• Source text:
+-------+

BEFORE THE ARKANSAS WORKERS’ COMPENSATION COMMISSION CLAIM NO. H205900 JASON L. MARSHALL, Employee CLAIMANT TYSON POULTRY INC., Self-Insured Employer RESPONDENT OPINION FILED NOVEMBER 30, 2023 Hearing before ADMINISTRATIVE LAW JUDGE JOSEPH C. SELF in Springdale, Washington County, Arkansas. Claimant represented by B. TANNER THOMAS, Attorney, Little Rock, Arkansas. Respondents represented by JEREMY SWEARINGEN, Attorney, Little Rock, Arkansas. STATEMENT OF THE CASE On November 16, 2023, the above captioned claim came on for a hearing at Springdale, Arkansas. A pre-hearing conference was conducted on August 31, 2023, and a pre-hearing order was filed on that same date. A copy of the pre-hearing order has been marked as Commission’s Exhibit #1 and made a part of the record without objection. At the pre-hearing conference the parties agreed to the following stipulations: 1. The Arkansas Workers’ Compensation Commission has jurisdiction of this claim. 2. The employee/employer/carrier relationship existed on May 16, 2022. 3. Claimant sustained a compensable injury on May 16, 2022. 4. The compensation rates are the maximum. At the pre-hearing conference the parties agreed to litigate the following issues: 1. Whether claimant is entitled to temporary total disability benefits. 2. Whether claimant is entitled to medical benefits.

+-------+

• Provided information:
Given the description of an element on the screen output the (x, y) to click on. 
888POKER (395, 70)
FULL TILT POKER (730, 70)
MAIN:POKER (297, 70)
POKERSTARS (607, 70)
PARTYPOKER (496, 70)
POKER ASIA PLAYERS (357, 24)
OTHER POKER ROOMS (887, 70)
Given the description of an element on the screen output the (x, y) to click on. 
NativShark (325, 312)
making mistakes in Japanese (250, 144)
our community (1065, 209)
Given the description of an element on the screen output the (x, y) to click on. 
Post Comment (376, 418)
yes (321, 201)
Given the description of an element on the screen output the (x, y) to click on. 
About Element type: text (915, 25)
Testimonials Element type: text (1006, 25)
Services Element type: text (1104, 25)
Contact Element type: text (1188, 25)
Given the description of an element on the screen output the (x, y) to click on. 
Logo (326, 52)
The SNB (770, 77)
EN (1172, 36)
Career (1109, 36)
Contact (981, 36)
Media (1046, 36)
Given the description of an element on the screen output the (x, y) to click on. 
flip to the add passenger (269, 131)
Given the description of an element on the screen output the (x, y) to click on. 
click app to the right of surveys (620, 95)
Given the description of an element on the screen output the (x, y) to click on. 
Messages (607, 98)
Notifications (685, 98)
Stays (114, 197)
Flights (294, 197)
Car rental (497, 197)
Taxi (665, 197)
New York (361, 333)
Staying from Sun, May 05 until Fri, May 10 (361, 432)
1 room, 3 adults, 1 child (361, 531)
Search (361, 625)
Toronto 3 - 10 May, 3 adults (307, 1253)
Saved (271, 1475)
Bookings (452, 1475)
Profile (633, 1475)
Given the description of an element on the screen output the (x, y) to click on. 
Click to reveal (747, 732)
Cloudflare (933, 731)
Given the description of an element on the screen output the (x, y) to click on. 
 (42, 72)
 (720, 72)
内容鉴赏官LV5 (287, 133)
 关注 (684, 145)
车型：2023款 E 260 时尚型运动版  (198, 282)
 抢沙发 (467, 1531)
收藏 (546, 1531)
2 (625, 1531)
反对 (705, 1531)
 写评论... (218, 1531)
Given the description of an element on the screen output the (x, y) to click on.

+-------+

• Requirement:
Answer these questions from the workers' compensation opinion:
1. Which administrative law judge heard the claim?
2. On what date was the pre-hearing conference conducted?
3. On what date did the claimant sustain the compensable injury?

• Answer for this exercise:
1. Joseph C. Self
2. August 31, 2023
3. May 16, 2022